WORK INSTRUCTIONS: Copy the material from the line with "You are a GUI" up to and including the line with "黄白旅行面包车 (415, 1005)", substituting "point" for "pixel" and leaving everything else unchanged.

INFORMATION PROVIDED:
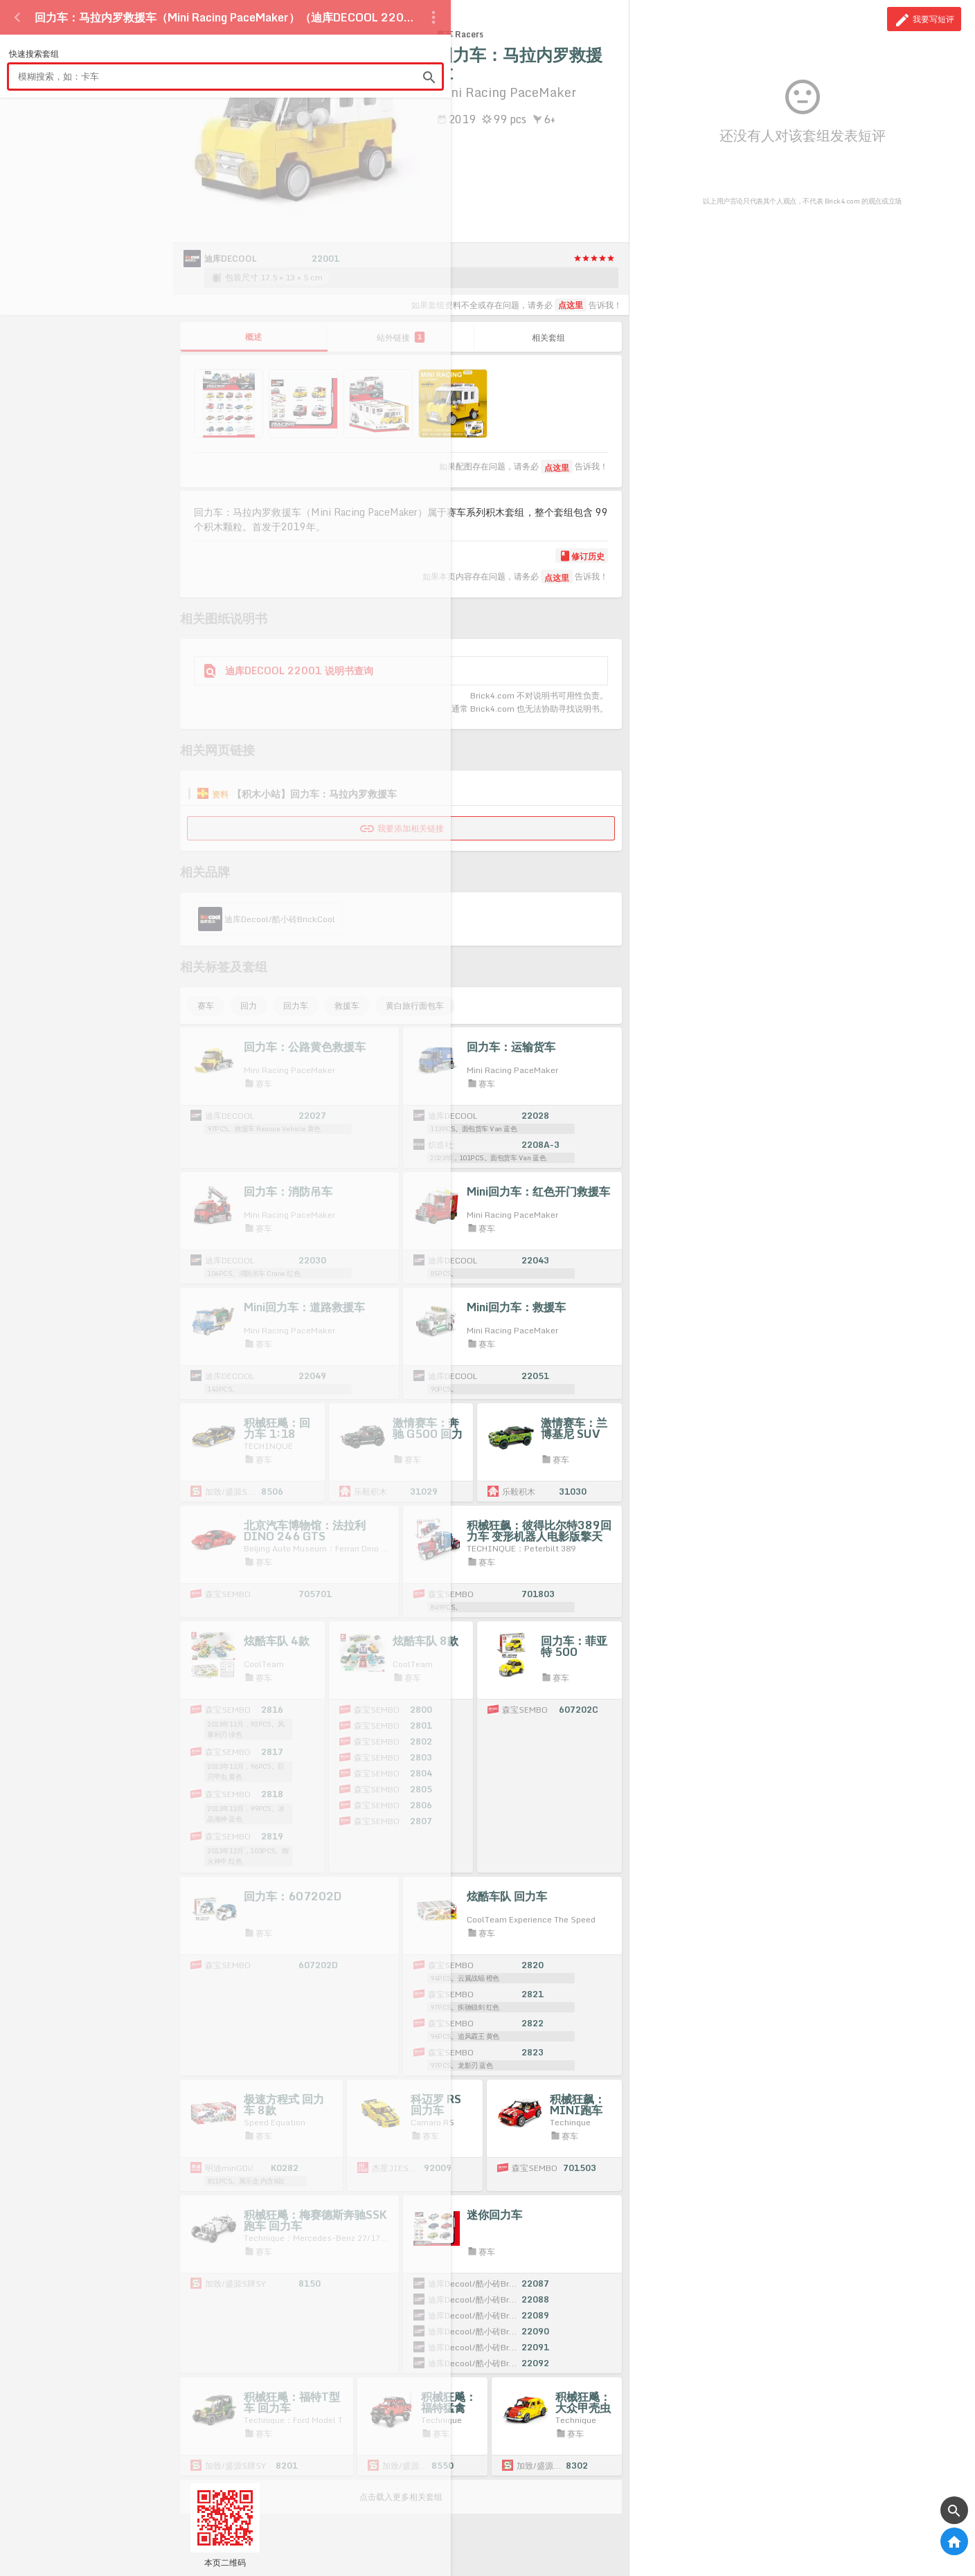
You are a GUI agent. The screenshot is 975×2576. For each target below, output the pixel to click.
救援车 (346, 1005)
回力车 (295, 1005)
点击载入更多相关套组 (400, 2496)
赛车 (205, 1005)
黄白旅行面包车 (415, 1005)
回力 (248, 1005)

--

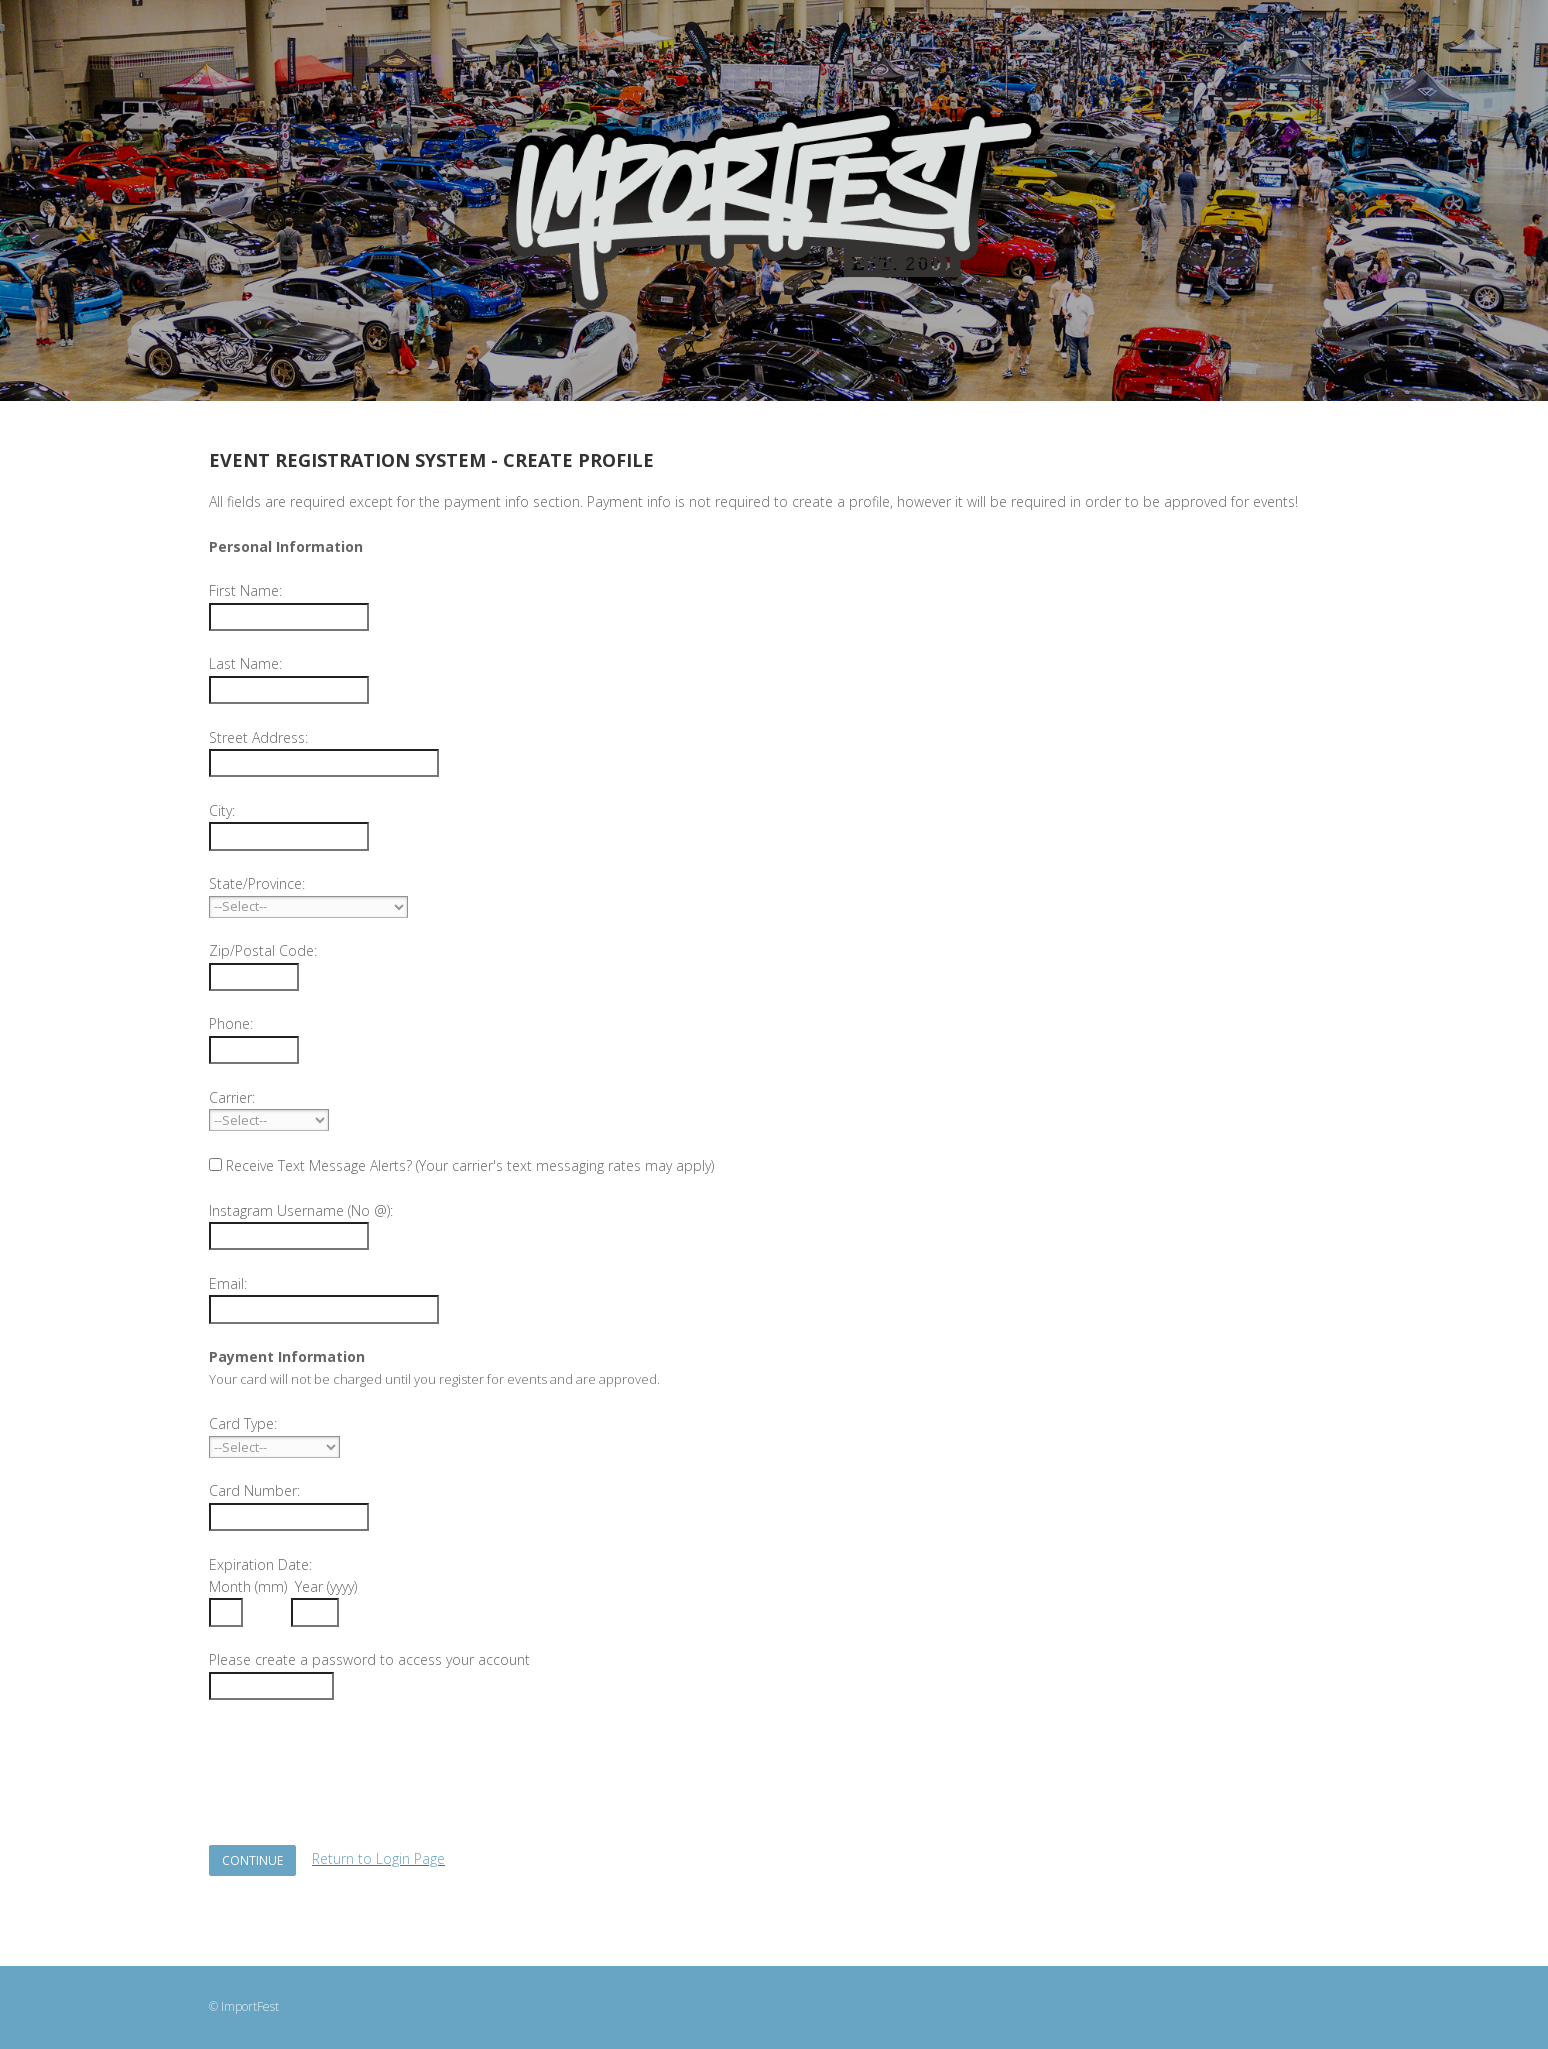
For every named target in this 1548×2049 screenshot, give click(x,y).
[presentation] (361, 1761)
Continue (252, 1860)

FINISHED EXERCISE:
You are a GUI agent. The screenshot is 975×2576. For each target below, output the point to click.
救援车 (346, 1005)
回力车 (295, 1005)
点击载入更多相关套组 (400, 2496)
赛车 (205, 1005)
黄白旅行面包车 (415, 1005)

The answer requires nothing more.